# Argument Principle, Complex Analysis

• May 25th 2010, 12:42 PM
cribby
Argument Principle, Complex Analysis
I'm given that $\frac{1}{2 \pi i} \int_{\partial D(0,3)} \frac{f'(z)}{f(z)}\,dz = 2$ and also that $\frac{1}{2 \pi i} \int_{\partial D(0,3)} z \frac{f'(z)}{f(z)}\,dz = 2$. I know that $f$ is analytic on the curve and on the interior region as well, and that $f(z)\neq 0, \forall z \in \partial D(0,3)$.

The actual question of the problem aside, what does the second equation really tell me? I know that the first says that the winding number of $f(D(0,3))$ about the origin is 2, and that because $f$ is holomorphic in the disc there are no poles and so $f$ must have two zeroes in $D(0,3)$.

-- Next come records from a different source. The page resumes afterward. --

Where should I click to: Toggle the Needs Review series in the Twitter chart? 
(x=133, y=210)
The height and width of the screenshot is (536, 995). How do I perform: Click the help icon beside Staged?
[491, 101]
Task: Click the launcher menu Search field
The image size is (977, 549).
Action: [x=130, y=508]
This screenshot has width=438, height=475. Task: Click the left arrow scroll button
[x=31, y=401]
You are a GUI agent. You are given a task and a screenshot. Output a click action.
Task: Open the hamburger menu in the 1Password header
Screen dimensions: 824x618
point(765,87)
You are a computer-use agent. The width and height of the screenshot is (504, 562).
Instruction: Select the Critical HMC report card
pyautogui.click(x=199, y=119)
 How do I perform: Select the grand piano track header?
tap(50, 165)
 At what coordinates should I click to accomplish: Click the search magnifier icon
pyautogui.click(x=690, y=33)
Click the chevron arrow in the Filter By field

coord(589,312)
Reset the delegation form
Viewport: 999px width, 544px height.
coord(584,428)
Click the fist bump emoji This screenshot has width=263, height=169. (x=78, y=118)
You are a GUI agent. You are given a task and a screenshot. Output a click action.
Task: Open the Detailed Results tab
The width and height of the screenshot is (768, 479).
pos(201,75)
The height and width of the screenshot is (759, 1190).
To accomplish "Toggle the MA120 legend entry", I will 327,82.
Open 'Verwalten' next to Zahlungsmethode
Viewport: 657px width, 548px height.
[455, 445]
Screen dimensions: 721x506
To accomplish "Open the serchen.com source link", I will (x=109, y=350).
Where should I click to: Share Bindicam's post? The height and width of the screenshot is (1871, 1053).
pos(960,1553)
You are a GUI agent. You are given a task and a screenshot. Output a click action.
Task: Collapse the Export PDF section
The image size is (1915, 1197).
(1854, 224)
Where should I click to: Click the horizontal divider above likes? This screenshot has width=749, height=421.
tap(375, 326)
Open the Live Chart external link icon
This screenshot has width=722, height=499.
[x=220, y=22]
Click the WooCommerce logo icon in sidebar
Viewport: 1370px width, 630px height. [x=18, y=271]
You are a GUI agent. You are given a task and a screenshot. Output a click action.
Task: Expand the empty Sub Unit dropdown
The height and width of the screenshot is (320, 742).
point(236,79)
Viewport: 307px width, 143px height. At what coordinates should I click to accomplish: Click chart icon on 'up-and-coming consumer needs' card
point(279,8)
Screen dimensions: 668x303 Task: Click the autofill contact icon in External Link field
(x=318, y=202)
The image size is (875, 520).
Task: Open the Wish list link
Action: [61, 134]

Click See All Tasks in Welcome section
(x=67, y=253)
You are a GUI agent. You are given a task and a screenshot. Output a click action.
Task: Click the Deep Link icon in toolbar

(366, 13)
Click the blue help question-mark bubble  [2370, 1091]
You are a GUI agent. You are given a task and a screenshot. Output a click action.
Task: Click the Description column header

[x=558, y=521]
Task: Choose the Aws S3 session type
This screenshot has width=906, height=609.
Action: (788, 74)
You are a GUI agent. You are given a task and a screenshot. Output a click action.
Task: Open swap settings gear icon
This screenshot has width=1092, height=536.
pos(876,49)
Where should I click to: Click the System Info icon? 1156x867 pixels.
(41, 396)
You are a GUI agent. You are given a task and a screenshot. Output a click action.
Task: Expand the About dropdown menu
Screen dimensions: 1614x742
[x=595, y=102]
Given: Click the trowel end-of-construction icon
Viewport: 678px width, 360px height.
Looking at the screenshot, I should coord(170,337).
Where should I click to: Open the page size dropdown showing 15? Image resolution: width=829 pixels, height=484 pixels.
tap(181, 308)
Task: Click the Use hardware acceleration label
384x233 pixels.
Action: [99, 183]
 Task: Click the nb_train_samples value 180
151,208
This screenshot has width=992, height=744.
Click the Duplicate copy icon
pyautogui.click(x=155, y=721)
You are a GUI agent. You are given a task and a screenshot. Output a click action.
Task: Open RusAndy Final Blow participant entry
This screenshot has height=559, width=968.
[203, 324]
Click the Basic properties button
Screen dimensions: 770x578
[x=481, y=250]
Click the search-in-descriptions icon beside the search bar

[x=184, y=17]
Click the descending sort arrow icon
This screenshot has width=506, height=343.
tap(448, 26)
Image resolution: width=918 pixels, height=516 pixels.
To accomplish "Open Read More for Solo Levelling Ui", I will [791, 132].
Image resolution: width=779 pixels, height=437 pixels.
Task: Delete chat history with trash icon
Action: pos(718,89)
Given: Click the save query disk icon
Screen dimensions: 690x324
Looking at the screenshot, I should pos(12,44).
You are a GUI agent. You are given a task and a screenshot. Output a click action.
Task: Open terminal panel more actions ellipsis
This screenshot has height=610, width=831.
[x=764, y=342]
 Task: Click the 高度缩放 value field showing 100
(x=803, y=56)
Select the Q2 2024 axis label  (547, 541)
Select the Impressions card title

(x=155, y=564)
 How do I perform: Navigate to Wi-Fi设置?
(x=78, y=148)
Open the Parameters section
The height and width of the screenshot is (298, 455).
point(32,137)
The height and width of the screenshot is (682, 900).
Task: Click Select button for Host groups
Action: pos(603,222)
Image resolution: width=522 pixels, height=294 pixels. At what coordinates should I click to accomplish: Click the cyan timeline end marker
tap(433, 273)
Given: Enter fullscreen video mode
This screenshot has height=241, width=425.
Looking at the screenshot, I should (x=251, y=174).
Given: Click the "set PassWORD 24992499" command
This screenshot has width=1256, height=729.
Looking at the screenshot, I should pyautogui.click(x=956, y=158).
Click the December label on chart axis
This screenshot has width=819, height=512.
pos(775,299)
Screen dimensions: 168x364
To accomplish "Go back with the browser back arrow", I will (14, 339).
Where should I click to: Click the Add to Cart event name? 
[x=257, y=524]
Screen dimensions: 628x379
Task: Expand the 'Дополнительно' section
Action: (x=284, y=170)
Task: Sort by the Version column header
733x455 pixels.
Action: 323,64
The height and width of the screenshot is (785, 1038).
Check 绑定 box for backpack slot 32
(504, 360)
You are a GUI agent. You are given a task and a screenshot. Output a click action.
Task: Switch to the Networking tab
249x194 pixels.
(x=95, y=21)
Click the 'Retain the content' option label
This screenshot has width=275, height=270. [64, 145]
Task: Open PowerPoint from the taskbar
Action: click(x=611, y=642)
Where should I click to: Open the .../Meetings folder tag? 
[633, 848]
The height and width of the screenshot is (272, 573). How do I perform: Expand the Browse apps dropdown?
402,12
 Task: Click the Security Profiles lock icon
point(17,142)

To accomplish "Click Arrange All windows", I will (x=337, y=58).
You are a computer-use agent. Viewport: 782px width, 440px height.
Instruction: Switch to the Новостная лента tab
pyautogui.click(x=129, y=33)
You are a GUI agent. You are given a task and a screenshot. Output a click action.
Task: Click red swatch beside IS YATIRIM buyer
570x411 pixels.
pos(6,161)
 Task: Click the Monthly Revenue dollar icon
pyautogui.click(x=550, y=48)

Eventually I'm trying to locate those zeroes, and there's a third equation as well that I imagine is supposed to help me along, but what more information can I glean from that second equation?

Thanks.
• May 25th 2010, 02:30 PM
Laurent
Quote:

Originally Posted by cribby
I'm given that $\frac{1}{2 \pi i} \int_{\partial D(0,3)} \frac{f'(z)}{f(z)}\,dz = 2$ and also that $\frac{1}{2 \pi i} \int_{\partial D(0,3)} z \frac{f'(z)}{f(z)}\,dz = 2$. I know that $f$ is analytic on the curve and on the interior region as well, and that $f(z)\neq 0, \forall z \in \partial D(0,3)$.

The actual question of the problem aside, what does the second equation really tell me?

If $z_0$ is a zero of multiplicity $k$, then $f(z)\sim C(z-z_0)^k$ and $f'(z)\sim Ck(z-z_0)^{k-1}$ as $z\to z_0$, hence $\frac{f'(z)}{f(z)}\sim\frac{k}{z-z_0}$ and $\frac{z f'(z)}{f(z)}\sim\frac{kz_0}{z-z_0}$. Thus, the residue of $z\mapsto\frac{f'(z)}{f(z)}$ at $z_0$ is the multiplicity of $z_0$ (as a zero), i.e. the "number of zeroes at $z_0$", while the residue of $z\mapsto\frac{zf'(z)}{f(z)}$ is $kz_0$, i.e. the "sum of zeroes at $z_0$" (counting multiplicity).

Thus, by the theorem of residues, the first integral is the number of zeroes inside the curve (counting multiplicity) and the second integral is the sum of these zeroes (counting multiplicity). With $z^2$ you would get the sum of their squares, and so on.